Address checksumming and immutability

createApyxClient runs every address — built-in and overridden alike — through getAddress from viem. That serves two purposes:

  1. Validation. A malformed address (non-hex, wrong length, bad case-checksum) raises InvalidAddressError at construction. Failure is loud and immediate, not at first call.
  2. Normalization. The returned apyx.addresses object always holds EIP-55 checksummed strings, regardless of the case you pass in.

The result is also Object.freezed — apyx.addresses cannot be mutated in place after construction, even by accident.

apyUSDRateView is optional per chain

The on-chain rate view contract is deployed on Ethereum but not on Base. The SDK reflects that in the type system: apyx.apyUSDRateView is typed as RateViewModule | undefined. Always guard with ?.:

const apy = await apyx.apyUSDRateView?.apy();
//                                    ^^^^^^^^
// undefined on chains where the rate view isn't deployed

Calling without the optional chain on Base would be a compile-time error.

If you need to compute the same value off-chain (e.g. to compare), combine apyUSD.exchangeRate() with a historical reference rate; see the APY recipe.

Overriding addresses (forks, testnets, custom deployments)

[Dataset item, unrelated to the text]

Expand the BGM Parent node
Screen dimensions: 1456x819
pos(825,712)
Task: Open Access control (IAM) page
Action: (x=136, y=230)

The built-in registry covers the live mainnet deployments. To target a fork or a custom redeploy, pass addresses at construction:

const apyx = createApyxClient({
  chain: mainnet,
  transport: http('http://127.0.0.1:8545'),
  addresses: {
    apyUSD: '0xYourFork...',
    // apxUSD + apyUSDRateView fall back to the built-in mainnet values
  },
});

A partial override is merged onto the built-in registry — you only need to specify the fields you’re moving. Each override goes through the same getAddress validation and freezes into apyx.addresses like any other entry.

This is the path used by every e2e test that runs against an anvil mainnet fork (see E2E testing).

Adding a new chain

The matrix above is short on purpose: more deployments lands as the protocol expands. Track the add list in src/addresses.ts — a new chainId entry there ripples through to the SDK and CLI without code changes elsewhere.

If you’re consuming the SDK on a chain we haven’t listed and the contract is already deployed there, override addresses and tell us — we’d rather generalise the registry than have every consumer hand-roll the same mapping.